28 Şubat döneminde Refah Partisi (RP) Diyarbakır Milletvekili olan Haşim Haşimi, "post-modern darbe"nin Kürt siyasetine etkilerini bianet'e değerlendirdi.
Haşimi, 28 Şubat'ın güvenlik temelli politikaları nedeniyle silahların sustuğu dönemde dahi Kürt sorununun konuşulamadığını belirterek, sorunun konuşulmaya başladığı dönemde de çatışmaların da yeniden hız kazandığına dikkat çekti.

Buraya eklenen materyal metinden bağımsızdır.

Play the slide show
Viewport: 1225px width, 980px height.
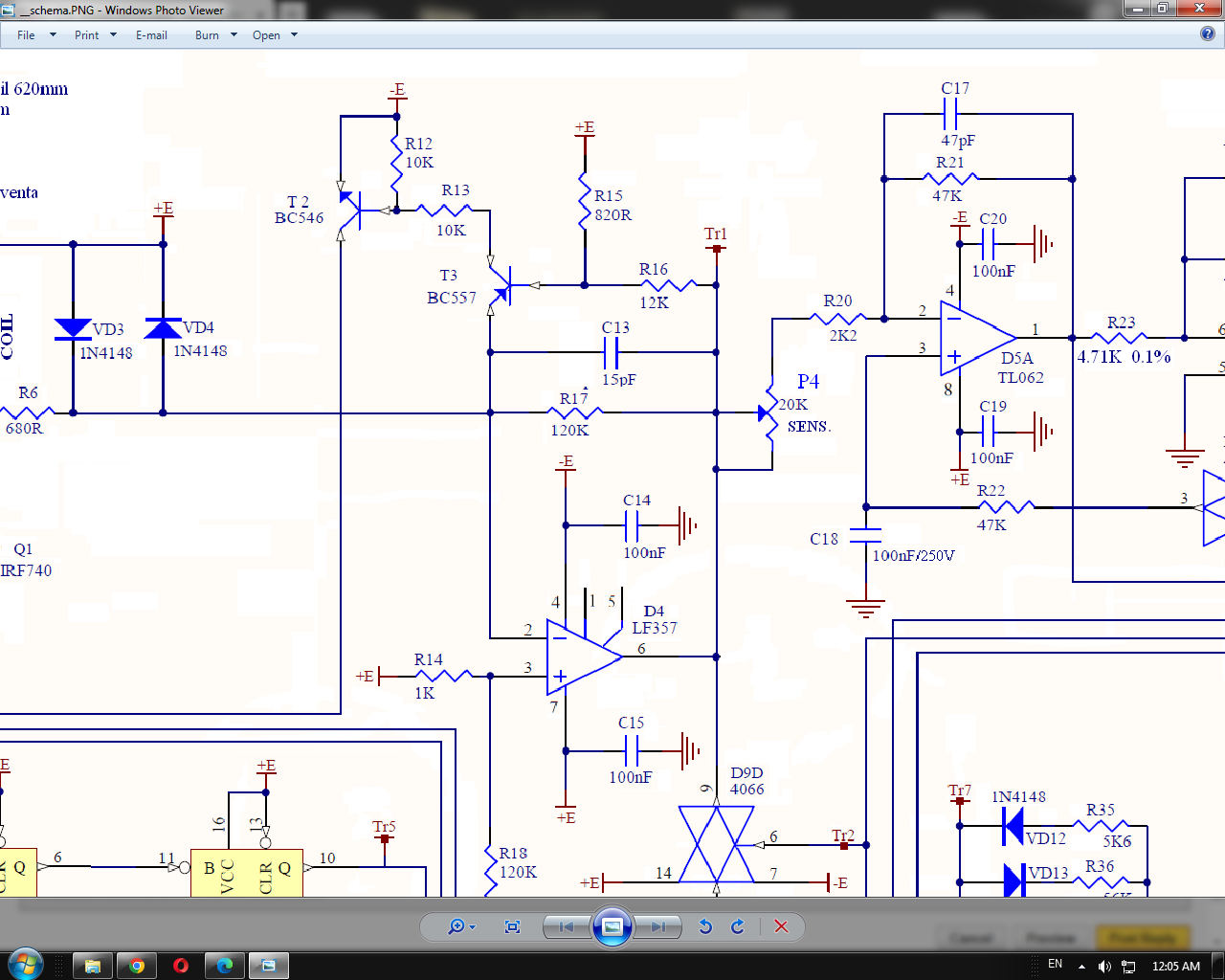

Kürt sorununu Türkiye'nin en önemli sorunu olarak değerlendiren Haşimi, sorunun çözümü için tek yolun diyalog olduğunu ifade etti.
28 Şubat sizin için ne anlama geliyor?
28 Şubat klasik bir darbe değil. Türkiye tarihinde pek çok darbe olmuştur. Başbakanlar asılmış, siyasetçiler tutuklanmıştır. Ancak tüm darbelerden sonra, her ne kadar antidemokratik, baskıcı uygulamalarla da olsa siyaset yoluna devam etmiştir. Fakat 28 Şubat'ta böyle olmadı. 28 Şubat, sonrasında sürekli darbe tehdidini beraberinde getirdi.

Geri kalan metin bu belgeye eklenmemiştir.